ARTS PRIDE — APRIL 2024

Pride Film Recommendations: LGBTQ+ Representation on Screen

3 min read

By Hannah Smith ’26

Staff Writer

In celebration of Pride Month, here is a collection of films based on LGBTQ stories that the Tripod highly recommends.

Two of the earliest films on this list are Ingmar Bergman’s “Persona” (1966) and Jon Avnet’s “Fried Green Tomatoes” (1991). While neither of these films involve explicit queer relationships, over the years, audiences have decided that the main female characters in both films are icons of early queer cinema.

“My Own Private Idaho” stars Keanu Reeves and River Phoenix as two young men traveling around the world and falling deeply in love while struggling with drug problems and shady characters who pop up along their way. This film is directed by Gus Van Sant who also directed “Good Will Hunting” a few years later.

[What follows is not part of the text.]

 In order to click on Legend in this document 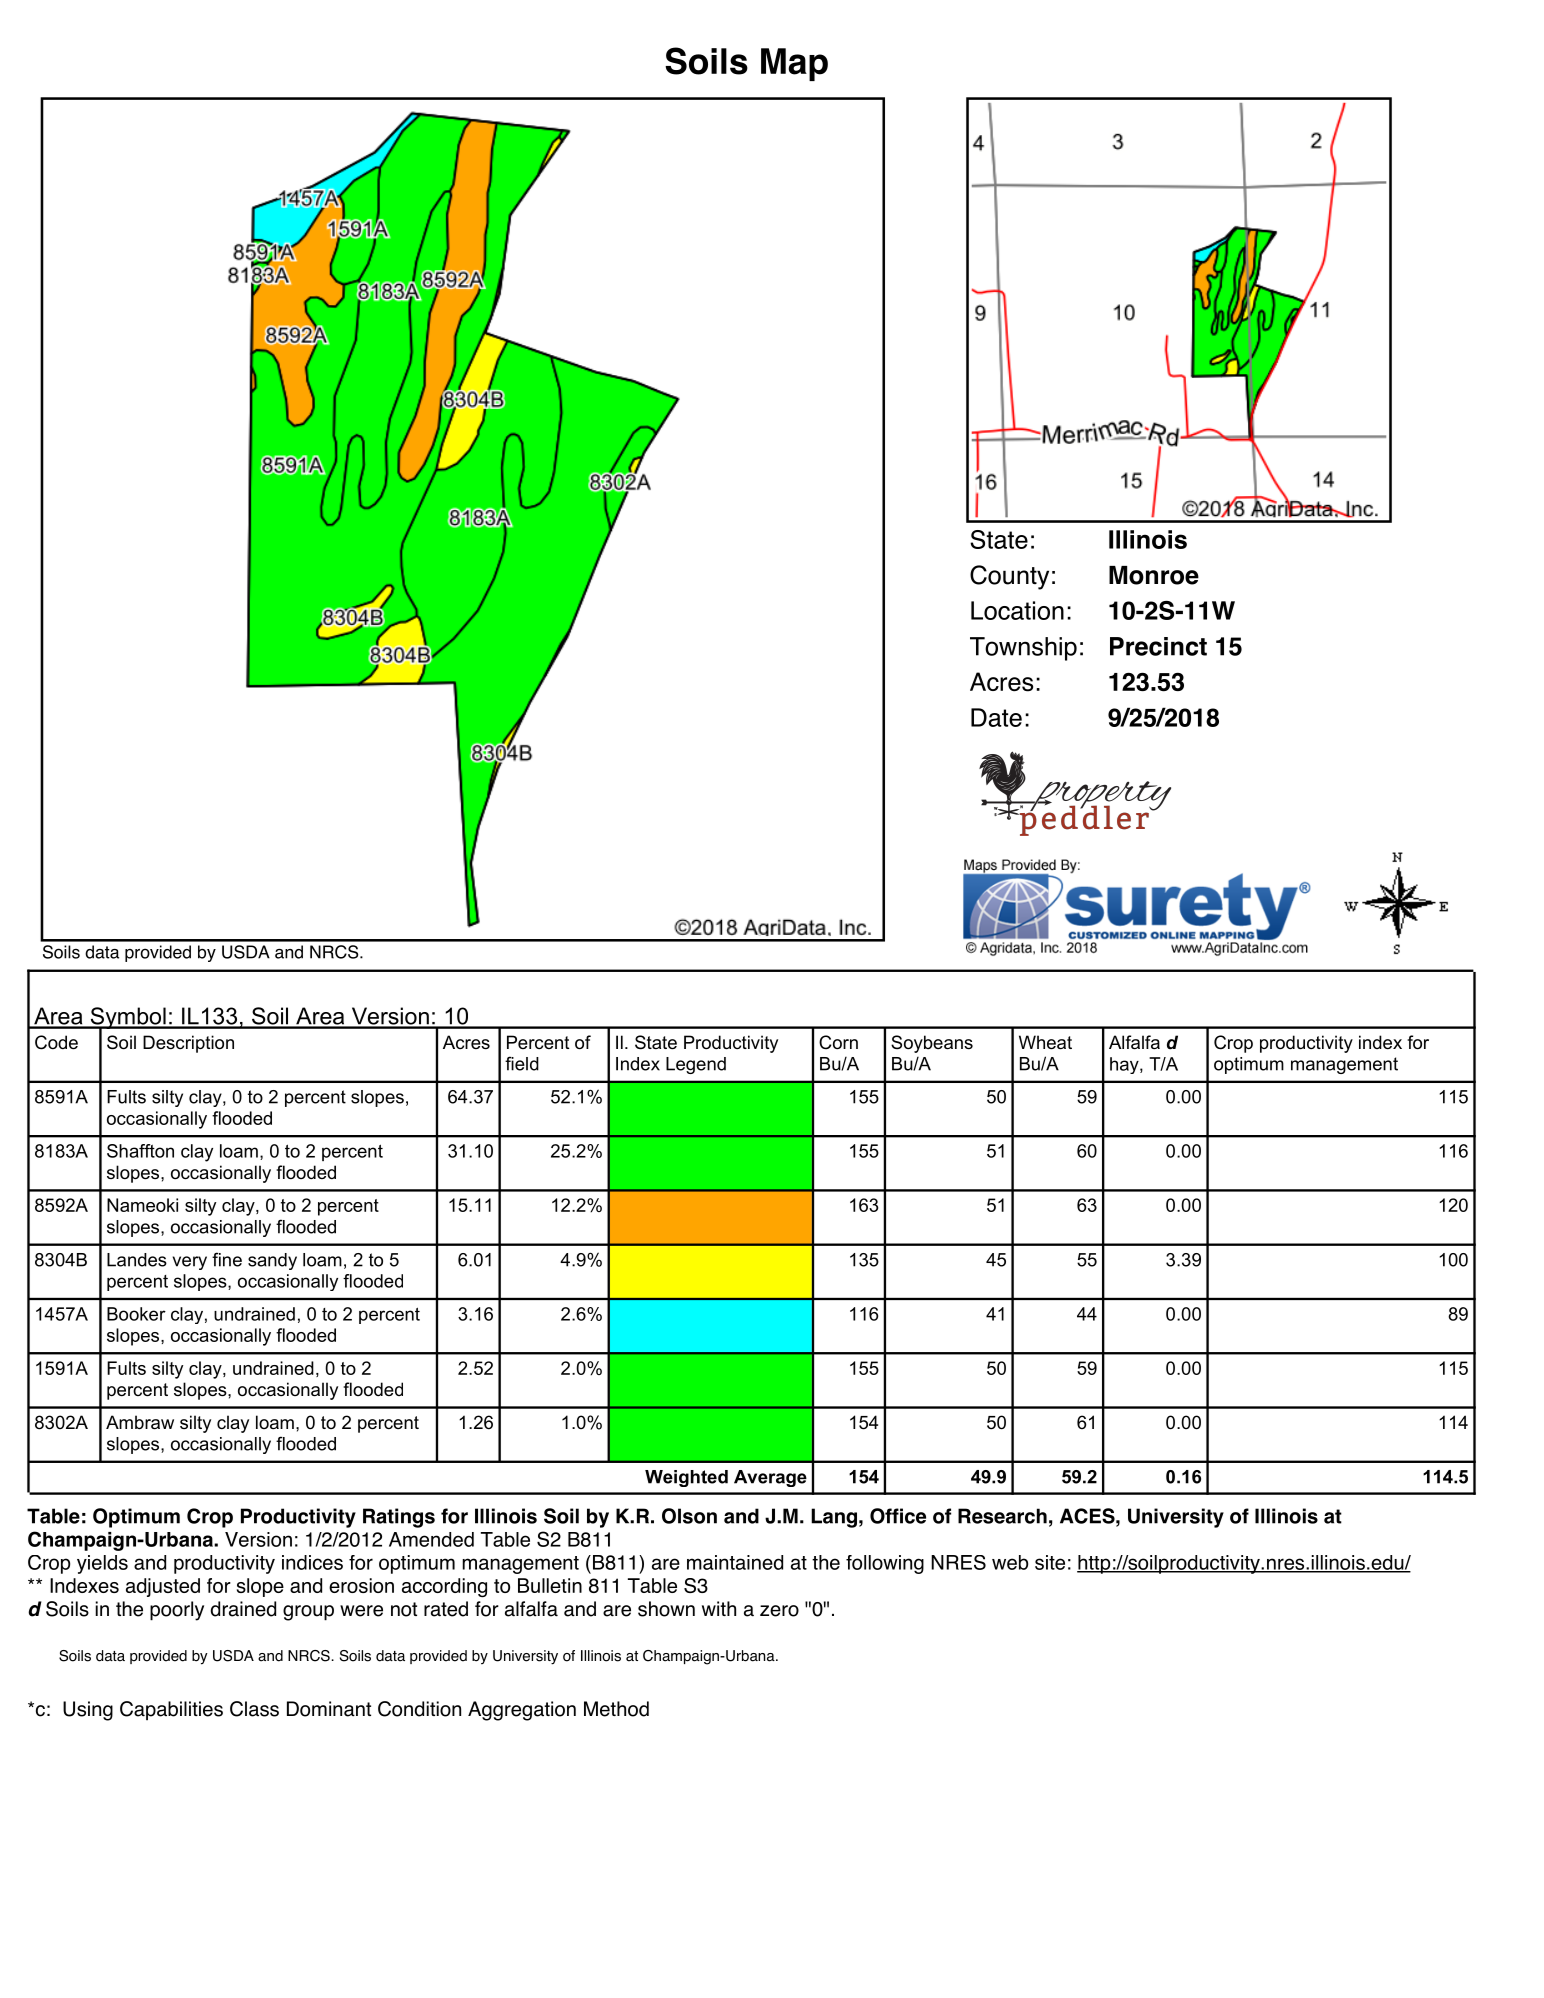, I will do `click(696, 1065)`.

Gregg Araki, known for his work in the New Queer Cinema Movement of the early 1990s, created films like “Mysterious Skin” and “Nowhere” focused on the lives of teenagers that are completely wild. “Mysterious Skin” stars Joseph Gordon-Levitt as a struggling teenager who connects with an alien-obsessed teen. The film is narrated by both characters as they recall various stories from their traumatizing childhoods. “Nowhere,” described as “90210” on acid, has a stacked cast of every big name of the 1990s, including James Duval (the rabbit in “Donnie Darko” with one eye and the teenager that lives in a trailer in “Independence Day”), Christina Applegate, Ryan Phillippe, Heather Graham, Scott Caan, Rose McGowan and Christopher Knight (Peter Brady from the Brady Bunch, which is wild). This surrealist film does have a significant amount of trigger warnings to be aware of, but the blend of drama, comedy and science fiction definitely warrants a watch.

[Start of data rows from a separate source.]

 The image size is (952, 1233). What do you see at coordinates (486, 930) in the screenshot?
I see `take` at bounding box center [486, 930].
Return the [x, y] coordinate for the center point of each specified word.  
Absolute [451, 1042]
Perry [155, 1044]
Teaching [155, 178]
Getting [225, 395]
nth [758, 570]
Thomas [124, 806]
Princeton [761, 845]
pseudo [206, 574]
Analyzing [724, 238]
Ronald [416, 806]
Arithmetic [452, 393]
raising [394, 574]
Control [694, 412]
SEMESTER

From the early 2000s, David Lynch’s “Mulholland Drive” and Bennett Miller’s “Capote” are two excellent films that are significantly different from other films on this list. “Mulholland Drive” is known for its chaotic and confusing style that is so common in David Lynch films, but I can honestly say it gets better with every rewatch. “Capote” is a biopic of Truman Capote, author of “In Cold Blood,” starring Philip Seymour Hoffman. His performance in this film won him the Academy Award for Best Actor at the 2006 Oscars. “Capote” is based on Gerard Clarke’s biography “Capote” that follows the author as he writes his nonfiction book that is now read in high schools everywhere.

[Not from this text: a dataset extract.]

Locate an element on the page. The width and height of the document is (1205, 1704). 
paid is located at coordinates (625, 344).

The newest releases on this list are “Handmaiden,” “Portrait of a Lady on Fire,” “Close” and “All of Us Strangers.” “Handmaiden,” fair warning, it is not the easiest watch, but it is certainly worth it. “Portrait of a Lady on Fire” won the Queer Palm Award at the 2019 Cannes Film Festival, becoming the first female-directed film to win this award as well as the award for Best Screenplay. This French period piece is one of the most beautiful films on this list. “Close” is an amazing story about friendship and love between two 13-year-old boys set in rural Belgium. “All of Us Strangers” stars Andrew Scott and Paul Mescal in this fantastical, devastating love story. Need we say more?